Thing Finder: The only bias discovered in this study is confirmation bias

From A Study Used Sensors to Show That Men and Women Are Treated Differently at Work by Stephen Turban, Laura Freeman, and Ben Waber. It would be valid to say that the only bias discovered in this study is confirmation bias.

For all that their conclusion is unsupported by their data, it is none-the-less an interesting effort.

We know from many replicated studies that there is no gender wage gap for equal work. Men and women are paid the same for the same work here in the US and across most the OECD, a finding of some thirty years standing and frequent validation and replication. The factors which determine compensation have to do with education attainment, degree field, economic sector, work flexibility, work commitment, work duration, work structure (full-time, part-time, etc.), etc. When comparing like-to-like there are identical outcomes. Differences only occur when you compare apples to oranges (for example, comparing earnings for full-time employees with those of part-time employees.)

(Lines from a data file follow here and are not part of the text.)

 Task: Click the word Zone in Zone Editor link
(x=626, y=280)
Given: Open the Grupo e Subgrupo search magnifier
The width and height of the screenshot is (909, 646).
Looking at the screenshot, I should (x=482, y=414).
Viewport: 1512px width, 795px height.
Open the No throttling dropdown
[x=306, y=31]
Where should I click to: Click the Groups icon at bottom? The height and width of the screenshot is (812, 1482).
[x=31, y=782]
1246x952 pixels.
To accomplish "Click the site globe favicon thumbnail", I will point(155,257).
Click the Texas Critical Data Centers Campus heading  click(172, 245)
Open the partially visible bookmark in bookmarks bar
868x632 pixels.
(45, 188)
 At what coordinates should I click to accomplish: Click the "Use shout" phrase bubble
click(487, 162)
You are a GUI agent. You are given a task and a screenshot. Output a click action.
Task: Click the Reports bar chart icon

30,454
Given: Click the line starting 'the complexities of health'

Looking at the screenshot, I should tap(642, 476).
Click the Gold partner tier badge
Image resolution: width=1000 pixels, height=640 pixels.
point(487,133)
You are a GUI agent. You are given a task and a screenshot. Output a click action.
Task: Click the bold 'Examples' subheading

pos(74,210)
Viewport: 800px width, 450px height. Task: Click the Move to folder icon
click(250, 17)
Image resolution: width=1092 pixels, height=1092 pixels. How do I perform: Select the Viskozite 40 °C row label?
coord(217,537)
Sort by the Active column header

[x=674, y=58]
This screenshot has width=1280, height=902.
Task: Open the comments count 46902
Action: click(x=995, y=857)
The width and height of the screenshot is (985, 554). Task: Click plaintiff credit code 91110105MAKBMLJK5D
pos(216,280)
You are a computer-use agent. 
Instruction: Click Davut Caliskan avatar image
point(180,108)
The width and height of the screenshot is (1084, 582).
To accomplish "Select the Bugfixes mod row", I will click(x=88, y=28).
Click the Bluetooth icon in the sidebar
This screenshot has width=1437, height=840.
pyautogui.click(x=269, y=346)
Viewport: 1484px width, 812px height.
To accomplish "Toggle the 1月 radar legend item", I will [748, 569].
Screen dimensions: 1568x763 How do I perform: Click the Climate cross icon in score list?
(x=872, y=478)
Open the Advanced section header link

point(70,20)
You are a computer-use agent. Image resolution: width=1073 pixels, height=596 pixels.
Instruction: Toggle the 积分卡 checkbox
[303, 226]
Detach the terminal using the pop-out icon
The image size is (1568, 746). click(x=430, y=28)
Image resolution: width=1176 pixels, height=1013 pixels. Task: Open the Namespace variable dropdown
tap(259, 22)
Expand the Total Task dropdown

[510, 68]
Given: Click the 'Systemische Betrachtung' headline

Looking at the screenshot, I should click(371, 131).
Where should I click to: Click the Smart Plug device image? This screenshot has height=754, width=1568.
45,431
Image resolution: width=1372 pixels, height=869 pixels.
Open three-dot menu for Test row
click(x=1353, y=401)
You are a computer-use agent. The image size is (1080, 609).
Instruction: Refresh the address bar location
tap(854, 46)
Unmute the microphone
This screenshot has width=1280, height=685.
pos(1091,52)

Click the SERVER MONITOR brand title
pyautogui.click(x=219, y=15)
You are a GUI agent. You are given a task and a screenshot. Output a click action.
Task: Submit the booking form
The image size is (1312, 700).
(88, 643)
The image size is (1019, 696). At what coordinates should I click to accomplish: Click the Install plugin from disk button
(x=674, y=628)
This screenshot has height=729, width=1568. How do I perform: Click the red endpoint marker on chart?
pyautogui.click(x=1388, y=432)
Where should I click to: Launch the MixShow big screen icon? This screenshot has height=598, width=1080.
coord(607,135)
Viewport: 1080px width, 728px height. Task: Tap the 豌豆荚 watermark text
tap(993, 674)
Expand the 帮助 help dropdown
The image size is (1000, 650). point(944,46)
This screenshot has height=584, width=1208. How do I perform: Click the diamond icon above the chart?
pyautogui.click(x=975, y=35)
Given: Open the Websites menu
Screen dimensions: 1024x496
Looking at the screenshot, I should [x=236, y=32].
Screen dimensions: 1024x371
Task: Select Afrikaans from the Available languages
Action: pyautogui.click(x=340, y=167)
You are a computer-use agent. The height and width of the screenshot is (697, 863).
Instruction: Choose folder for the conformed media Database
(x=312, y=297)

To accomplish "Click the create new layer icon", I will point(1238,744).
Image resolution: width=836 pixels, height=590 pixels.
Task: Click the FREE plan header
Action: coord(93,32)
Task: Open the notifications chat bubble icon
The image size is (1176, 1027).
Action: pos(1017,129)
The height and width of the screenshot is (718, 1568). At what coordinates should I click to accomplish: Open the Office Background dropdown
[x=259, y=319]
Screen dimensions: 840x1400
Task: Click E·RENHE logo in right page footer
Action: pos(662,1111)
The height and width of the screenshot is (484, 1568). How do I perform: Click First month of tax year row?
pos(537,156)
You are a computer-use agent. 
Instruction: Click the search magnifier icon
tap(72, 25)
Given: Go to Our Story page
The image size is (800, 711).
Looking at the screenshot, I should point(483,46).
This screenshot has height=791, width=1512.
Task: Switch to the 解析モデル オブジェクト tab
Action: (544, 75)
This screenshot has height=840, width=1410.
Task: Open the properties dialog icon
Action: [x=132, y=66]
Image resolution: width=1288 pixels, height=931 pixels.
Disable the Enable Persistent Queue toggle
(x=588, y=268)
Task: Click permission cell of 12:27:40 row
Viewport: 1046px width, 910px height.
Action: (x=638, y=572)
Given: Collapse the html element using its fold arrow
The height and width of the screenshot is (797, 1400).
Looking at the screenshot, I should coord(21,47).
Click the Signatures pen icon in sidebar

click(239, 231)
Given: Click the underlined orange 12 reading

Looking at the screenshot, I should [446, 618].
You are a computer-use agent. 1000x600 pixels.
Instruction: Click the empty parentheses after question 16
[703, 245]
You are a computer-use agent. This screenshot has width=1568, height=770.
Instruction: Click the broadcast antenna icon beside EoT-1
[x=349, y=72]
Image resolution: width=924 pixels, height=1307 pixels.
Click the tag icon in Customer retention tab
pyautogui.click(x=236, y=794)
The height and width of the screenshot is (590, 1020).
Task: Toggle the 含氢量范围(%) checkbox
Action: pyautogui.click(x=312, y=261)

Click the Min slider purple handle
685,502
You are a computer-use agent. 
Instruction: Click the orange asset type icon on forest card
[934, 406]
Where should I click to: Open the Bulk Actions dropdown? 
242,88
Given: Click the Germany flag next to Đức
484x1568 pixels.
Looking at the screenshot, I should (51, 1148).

But Turban et al are not investigating compensation claims, they are trying to explain why women are under-represented at senior levels of enterprises. It is regrettable that they appear not to be aware of the research in wage gap theory nor aware of the labor force participation structure between countries as that might have provided many of the answers to their question.

They start, kudos to them, with trying to generate data that might answer their question.

Gender equality remains frustratingly elusive. Women are underrepresented in the C-suite, receive lower salaries, and are less likely to receive a critical first promotion to manager than men. Numerous causes have been suggested, but one argument that persists points to differences in men and women’s behavior.

Which raises the question: Do women and men act all that differently? We realized that there’s little to no concrete data on women’s behavior in the office. Previous work has relied on surveys and self-reported assessments — methods of data collecting that are prone to bias. Fortunately, the proliferation of digital communication data and the advancement of sensor technology have enabled us to more precisely measure workplace behavior.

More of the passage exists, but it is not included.